• DIRECTIONS: Below are some entries. Copy each line in them that holds "Facebook".

Stored items
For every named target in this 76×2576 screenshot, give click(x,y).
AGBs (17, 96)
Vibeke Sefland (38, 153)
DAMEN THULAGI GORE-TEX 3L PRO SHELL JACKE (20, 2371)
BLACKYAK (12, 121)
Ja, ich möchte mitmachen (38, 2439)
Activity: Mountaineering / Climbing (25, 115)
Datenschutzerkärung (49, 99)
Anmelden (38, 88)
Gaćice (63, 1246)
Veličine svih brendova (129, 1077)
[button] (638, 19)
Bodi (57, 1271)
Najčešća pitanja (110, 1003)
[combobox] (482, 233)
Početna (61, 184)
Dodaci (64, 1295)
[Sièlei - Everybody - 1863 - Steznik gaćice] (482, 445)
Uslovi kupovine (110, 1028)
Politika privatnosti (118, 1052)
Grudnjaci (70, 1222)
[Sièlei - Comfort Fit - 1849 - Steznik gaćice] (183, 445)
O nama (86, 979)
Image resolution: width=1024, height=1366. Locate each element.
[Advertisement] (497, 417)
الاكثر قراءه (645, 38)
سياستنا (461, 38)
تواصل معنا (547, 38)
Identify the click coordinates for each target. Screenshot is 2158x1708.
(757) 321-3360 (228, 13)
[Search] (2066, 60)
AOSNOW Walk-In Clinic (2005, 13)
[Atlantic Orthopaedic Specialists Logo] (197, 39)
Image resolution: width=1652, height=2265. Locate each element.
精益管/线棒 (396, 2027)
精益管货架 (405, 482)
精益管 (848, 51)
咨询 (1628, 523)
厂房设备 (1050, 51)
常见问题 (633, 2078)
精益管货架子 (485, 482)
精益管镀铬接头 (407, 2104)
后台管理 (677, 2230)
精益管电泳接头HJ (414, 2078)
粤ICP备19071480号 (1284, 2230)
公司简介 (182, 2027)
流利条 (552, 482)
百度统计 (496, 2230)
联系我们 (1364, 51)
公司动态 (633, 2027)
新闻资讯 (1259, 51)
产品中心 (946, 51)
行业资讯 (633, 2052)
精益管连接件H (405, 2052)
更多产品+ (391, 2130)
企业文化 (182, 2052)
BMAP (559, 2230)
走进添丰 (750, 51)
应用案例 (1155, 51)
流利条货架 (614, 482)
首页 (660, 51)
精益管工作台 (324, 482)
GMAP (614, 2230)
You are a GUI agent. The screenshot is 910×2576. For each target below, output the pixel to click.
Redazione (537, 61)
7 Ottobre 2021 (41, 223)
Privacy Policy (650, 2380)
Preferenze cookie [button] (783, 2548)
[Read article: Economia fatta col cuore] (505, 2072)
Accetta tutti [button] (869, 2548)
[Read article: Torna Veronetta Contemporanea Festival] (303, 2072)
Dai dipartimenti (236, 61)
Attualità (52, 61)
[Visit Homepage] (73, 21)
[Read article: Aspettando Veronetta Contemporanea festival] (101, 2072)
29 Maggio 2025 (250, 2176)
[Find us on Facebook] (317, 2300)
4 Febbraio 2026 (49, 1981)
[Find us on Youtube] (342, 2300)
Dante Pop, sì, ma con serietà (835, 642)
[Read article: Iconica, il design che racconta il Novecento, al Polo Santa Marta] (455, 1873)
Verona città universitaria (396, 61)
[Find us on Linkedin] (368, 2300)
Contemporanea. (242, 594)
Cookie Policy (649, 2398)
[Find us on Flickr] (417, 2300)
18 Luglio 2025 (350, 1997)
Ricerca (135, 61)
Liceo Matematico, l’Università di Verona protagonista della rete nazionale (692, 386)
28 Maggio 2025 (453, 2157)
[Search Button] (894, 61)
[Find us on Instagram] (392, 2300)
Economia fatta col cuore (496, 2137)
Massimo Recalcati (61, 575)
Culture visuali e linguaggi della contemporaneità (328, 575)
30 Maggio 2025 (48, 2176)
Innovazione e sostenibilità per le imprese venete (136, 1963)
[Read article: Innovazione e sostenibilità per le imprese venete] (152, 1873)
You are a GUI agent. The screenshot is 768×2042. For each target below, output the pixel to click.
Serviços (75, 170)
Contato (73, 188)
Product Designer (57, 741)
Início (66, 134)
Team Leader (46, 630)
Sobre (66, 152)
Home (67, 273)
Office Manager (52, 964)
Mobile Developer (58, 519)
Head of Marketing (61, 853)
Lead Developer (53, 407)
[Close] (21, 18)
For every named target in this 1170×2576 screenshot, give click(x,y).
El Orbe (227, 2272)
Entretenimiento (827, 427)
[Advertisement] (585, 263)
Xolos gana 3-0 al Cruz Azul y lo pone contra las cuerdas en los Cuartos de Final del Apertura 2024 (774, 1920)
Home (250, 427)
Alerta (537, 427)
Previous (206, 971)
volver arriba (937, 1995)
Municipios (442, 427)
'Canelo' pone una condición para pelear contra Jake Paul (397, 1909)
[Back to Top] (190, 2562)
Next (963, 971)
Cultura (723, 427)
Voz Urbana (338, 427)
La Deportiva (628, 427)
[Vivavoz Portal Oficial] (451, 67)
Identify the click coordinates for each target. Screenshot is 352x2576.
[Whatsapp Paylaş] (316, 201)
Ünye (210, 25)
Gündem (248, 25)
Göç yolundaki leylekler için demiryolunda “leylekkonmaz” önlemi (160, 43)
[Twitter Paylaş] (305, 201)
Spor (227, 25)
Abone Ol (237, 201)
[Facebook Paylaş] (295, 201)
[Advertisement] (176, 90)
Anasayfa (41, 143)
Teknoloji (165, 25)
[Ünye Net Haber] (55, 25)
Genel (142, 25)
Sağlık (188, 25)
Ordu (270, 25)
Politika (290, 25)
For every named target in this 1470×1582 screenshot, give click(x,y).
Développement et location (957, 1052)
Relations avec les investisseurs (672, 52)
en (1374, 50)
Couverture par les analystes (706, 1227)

• SOLUTION TO THIS PROBLEM:
[Find us on Facebook] (317, 2300)
[Facebook Paylaş] (295, 201)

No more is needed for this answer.